Nawet kiedy jesteśmy dobrymi ludźmi, poświęcającymi się do skraju sił w pracach na rzecz potrzebujących, aktywności charytatywnej i działaniach dobroczynnych – sami z siebie szybko wyczerpiemy cysternę dobra, którą mamy w sobie, jeśli nie podłączymy jej do owego Źródła.
Wdzięczność za Boskie dary
Mamy tendencję do chwalenia Boga za to, co dla nas korzystne. Nie mamy problemu z przyjmowaniem hojnych darów w postaci zdrowia, szczęścia i pomyślności. Każda ilość wydaje się za mała, a najmniejsza – oczywista. Nie jest jednak już tak prosto Boga chwalić, kiedy znajdujemy się w sytuacji nieprzyjemnej czy przykrej.
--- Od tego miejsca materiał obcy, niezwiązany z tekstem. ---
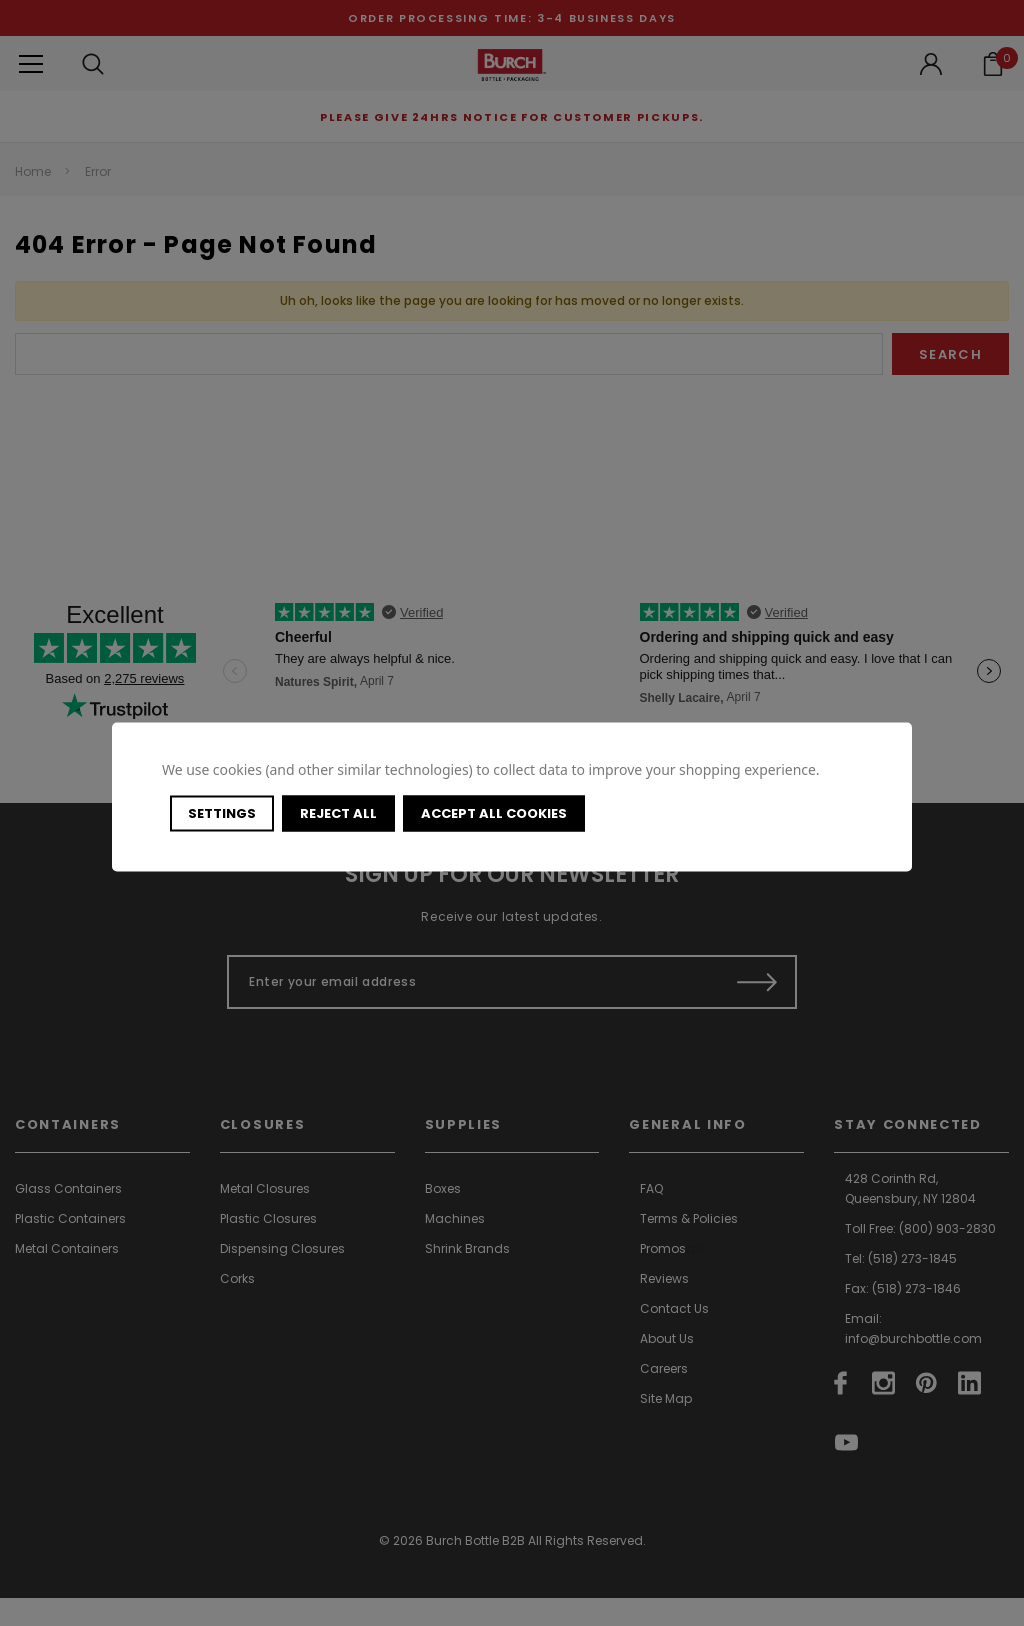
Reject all (338, 812)
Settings (222, 812)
A jednak rzeczywistość jest nam dana przez Boga – taka jaka jest – i jest darem niezależnie od tego, co o tym myślimy i co byśmy dla siebie woleli.
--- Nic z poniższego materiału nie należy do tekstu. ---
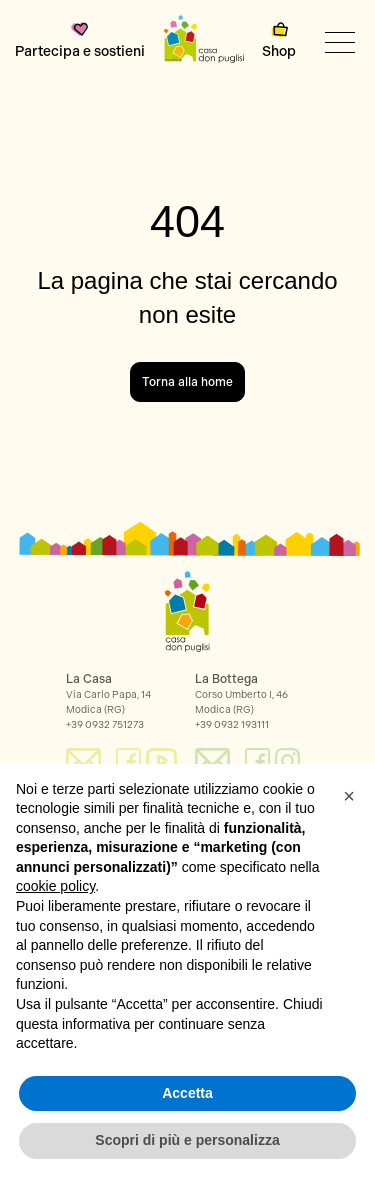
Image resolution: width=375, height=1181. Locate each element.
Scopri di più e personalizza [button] (187, 1140)
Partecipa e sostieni (80, 41)
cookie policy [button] (55, 886)
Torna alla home (187, 382)
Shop (279, 41)
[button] (349, 796)
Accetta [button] (187, 1093)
Nawet gardząc darem, nie zmieniamy faktu, że jesteśmy obdarowani i że Bogu należy się cześć i wdzięczność.
Nasz brak zgody na okoliczności, w których się znaleźliśmy, jest chorobą duszy, ślepotą.

Trzeba wołać do Pana o odzyskanie wzroku. A On przechodzi i uzdrawia!
W opisach ewangelicznych cuda uzdrowieniowe opisane są dynamicznie.
Następuje dialog potrząsający człowiekiem, Jezus zmienia widzenie i jest po wszystkim. W życiu proces ten trwa zwykle dłużej. Ale mechanizm jest ten sam: dopiero ujrzawszy swój błąd w myśleniu i ocenianiu, jesteśmy w stanie przyjąć przemianę – wołać o nią, prosić i przyjąć. Jeśli błędu nie widzimy, będziemy coraz mocniej zaciskać niewidzące oczy i pogrążać się w coraz większej ciemności złudzeń, żalu za rzekomo utraconymi dobrami (zmyślonymi), nieosiągalnym szczęściem.
Szczęście jest osiągalne
Jednak wymaga to rezygnacji z własnego planu i przyjęcia rzeczywistości za miejsce jego realizacji. Pierwszym złudzeniem, które wprowadza nas w zaślepienie, jest sposób, w jaki patrzymy na samych siebie. Mało kto widzi samego siebie realnie: doceniając zalety i pracując nad wadami. Jednak to jest właśnie zadanie do wykonania – dowiedzieć się, kim jestem i jaki jestem.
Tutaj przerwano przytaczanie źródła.